Shock can happen following an injury or stressful event. Stress decreases blood pressure which can cause collapse, lethargy, rapid pulse and shallow breathing, blue tinged skin or mucous membranes. Shock can be a medical emergency so veterinary advice should be sought.


There can be multiple reasons for a pet having a seizure, they can be very distressing to watch and experience for an owner. DO NOT restrain your pet while they are seizing. Animals can become aggressive or out of character while having or after a seizure. Stop any stimulants such as noise (tv, radio, talking) and turn the lights off. If furniture or objects the animal may injure themselves on are close by you can remove those but only if safe to do so. Swallowing the tongue does not seem to be an issue in animals as it is with humans, do NOT put your hand in the mouth to try and take the tongue out as you will get bitten. You should not try and transport your pet while they are fitting. If it lasts longer than 3 minutes or another fit shortly after the first, this becomes more of an emergency as the animal will get very hot- You should contact the Veterinary practice immediately for further advice.

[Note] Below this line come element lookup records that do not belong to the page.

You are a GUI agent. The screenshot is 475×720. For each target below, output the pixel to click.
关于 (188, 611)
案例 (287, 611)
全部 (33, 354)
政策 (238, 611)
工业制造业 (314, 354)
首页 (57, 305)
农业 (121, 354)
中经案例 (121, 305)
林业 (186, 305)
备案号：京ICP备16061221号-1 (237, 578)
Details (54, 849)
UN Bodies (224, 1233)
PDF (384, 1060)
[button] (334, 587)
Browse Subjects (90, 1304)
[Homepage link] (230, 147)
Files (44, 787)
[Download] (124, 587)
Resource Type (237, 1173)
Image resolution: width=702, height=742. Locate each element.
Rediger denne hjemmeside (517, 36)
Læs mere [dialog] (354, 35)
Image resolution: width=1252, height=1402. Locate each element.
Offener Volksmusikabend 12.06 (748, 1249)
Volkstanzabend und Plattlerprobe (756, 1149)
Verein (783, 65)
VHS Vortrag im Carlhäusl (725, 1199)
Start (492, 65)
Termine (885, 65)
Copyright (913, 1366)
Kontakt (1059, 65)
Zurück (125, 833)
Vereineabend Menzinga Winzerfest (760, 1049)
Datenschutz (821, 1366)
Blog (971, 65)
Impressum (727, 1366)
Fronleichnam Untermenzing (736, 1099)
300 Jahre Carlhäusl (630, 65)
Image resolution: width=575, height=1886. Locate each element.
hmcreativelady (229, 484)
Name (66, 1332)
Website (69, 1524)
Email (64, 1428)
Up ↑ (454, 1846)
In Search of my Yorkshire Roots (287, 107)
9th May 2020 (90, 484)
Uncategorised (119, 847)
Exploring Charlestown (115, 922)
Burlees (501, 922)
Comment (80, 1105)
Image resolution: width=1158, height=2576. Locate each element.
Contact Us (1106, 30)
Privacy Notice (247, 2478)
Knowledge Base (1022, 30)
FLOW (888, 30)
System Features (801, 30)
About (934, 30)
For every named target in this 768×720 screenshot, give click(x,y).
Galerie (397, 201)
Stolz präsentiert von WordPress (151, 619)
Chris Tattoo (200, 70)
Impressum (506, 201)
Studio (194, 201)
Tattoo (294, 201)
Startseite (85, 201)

Bloat is an emergency that could need surgical treatment if it does not resolve. Bloat is more common in deep chested dogs such as Great Dane’s, Newfoundland’s and Labrador’s but can occur in other breeds too. Symptoms include a large, tense abdomen that is getting bigger and unproductive vomiting. Veterinary Advice should be sought immediately.

Urinary obstructions

If you notice your pet is struggling to pass urine they could have an infection, stones or complete obstruction. If they can pass urine, even in small amounts catching a sample for your vet to test can be very helpful in determining treatment. If they are unable to pass any urine but they are straining this is a medical emergency and can be very serious. If a male cat is struggling to pass urine this can be life threatening so veterinary attention is required urgently.


There are four types of burns seen in pets, chemical, hot, cold or electrical. Depending on the type of burn will depend on the treatment required. Veterinary advice should be sought so the correct treatment for your pet can be determined. They may require pain relief and treatment for shock.